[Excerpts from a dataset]
---
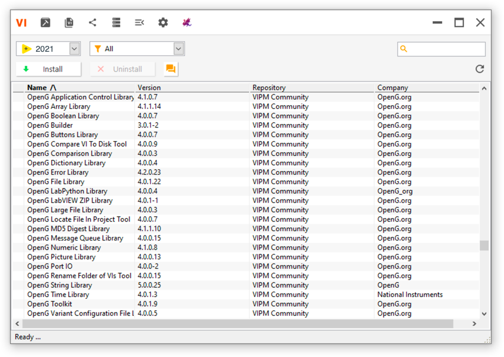Open the repository server stack icon
This screenshot has width=504, height=357.
pyautogui.click(x=116, y=22)
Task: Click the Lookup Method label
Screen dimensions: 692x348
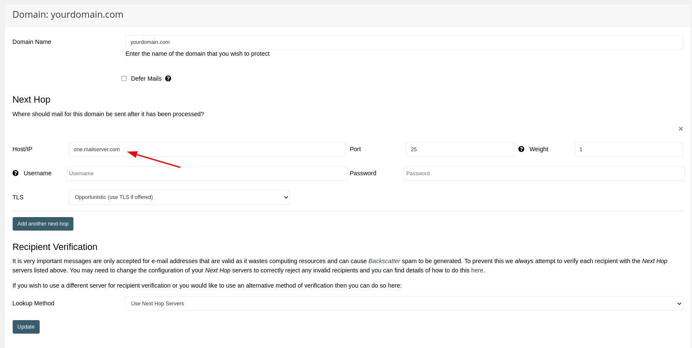Action: pos(33,303)
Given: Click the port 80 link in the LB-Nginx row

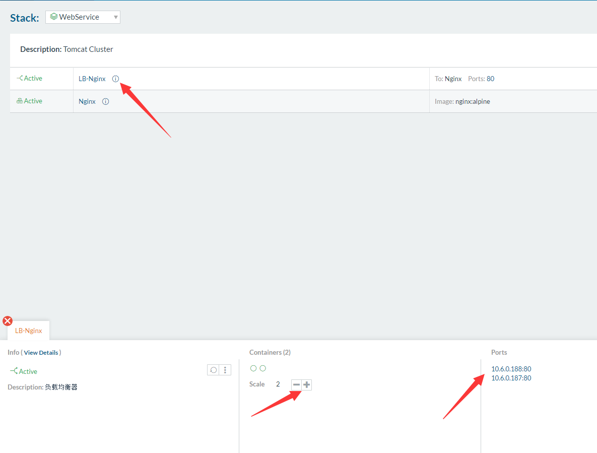Looking at the screenshot, I should 490,79.
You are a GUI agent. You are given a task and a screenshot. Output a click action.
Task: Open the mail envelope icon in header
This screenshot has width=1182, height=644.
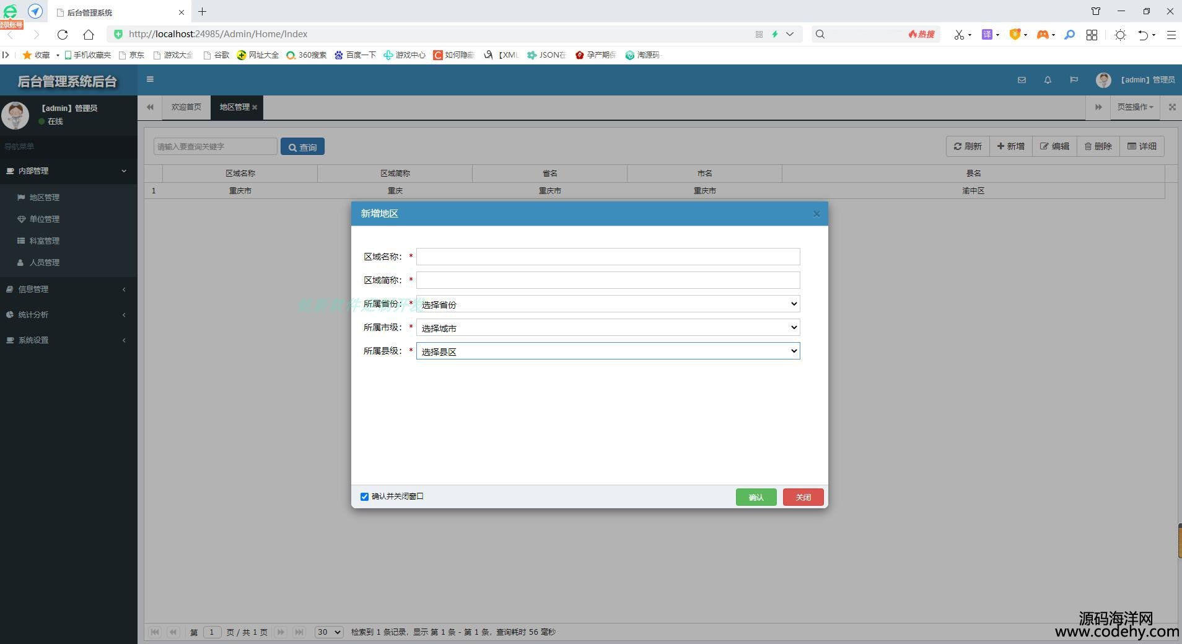1022,80
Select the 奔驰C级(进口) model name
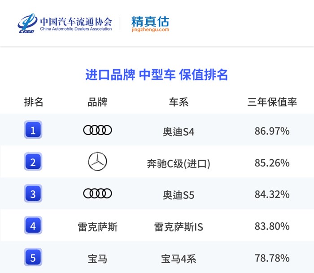314x273 pixels. [179, 164]
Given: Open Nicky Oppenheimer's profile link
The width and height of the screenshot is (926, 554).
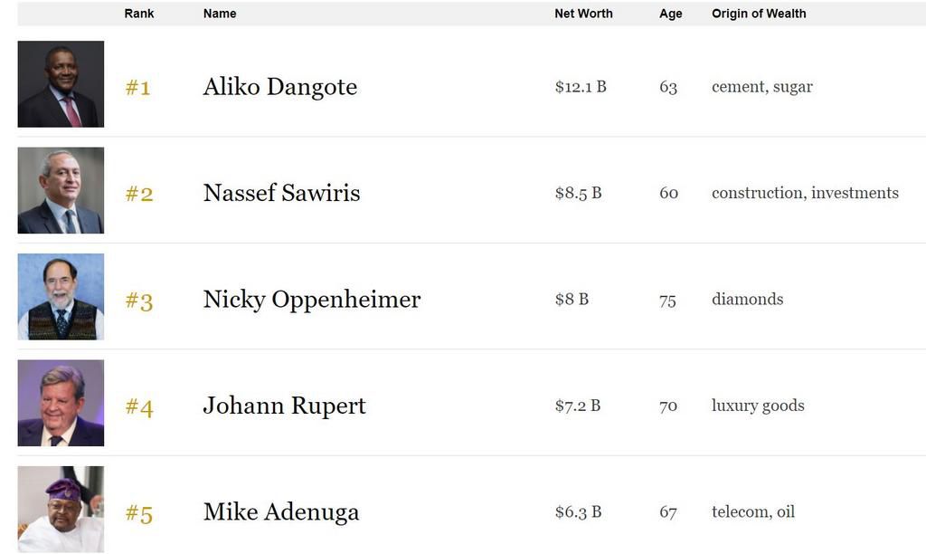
---
# WORK TASK
Drop the pictures, then transcribe the lines from the one containing "Task: Click the Lookup Method label" to the end of the data above, exactly and nothing more.

# TASK OUTPUT
Task: Click the Lookup Method label
Screen dimensions: 692x348
Action: pos(33,303)
Given: Click the port 80 link in the LB-Nginx row

Looking at the screenshot, I should 490,79.
You are a GUI agent. You are given a task and a screenshot. Output a click action.
Task: Open the mail envelope icon in header
This screenshot has width=1182, height=644.
1022,80
Select the 奔驰C级(进口) model name
314x273 pixels. [179, 164]
Given: Open Nicky Oppenheimer's profile link
The width and height of the screenshot is (926, 554).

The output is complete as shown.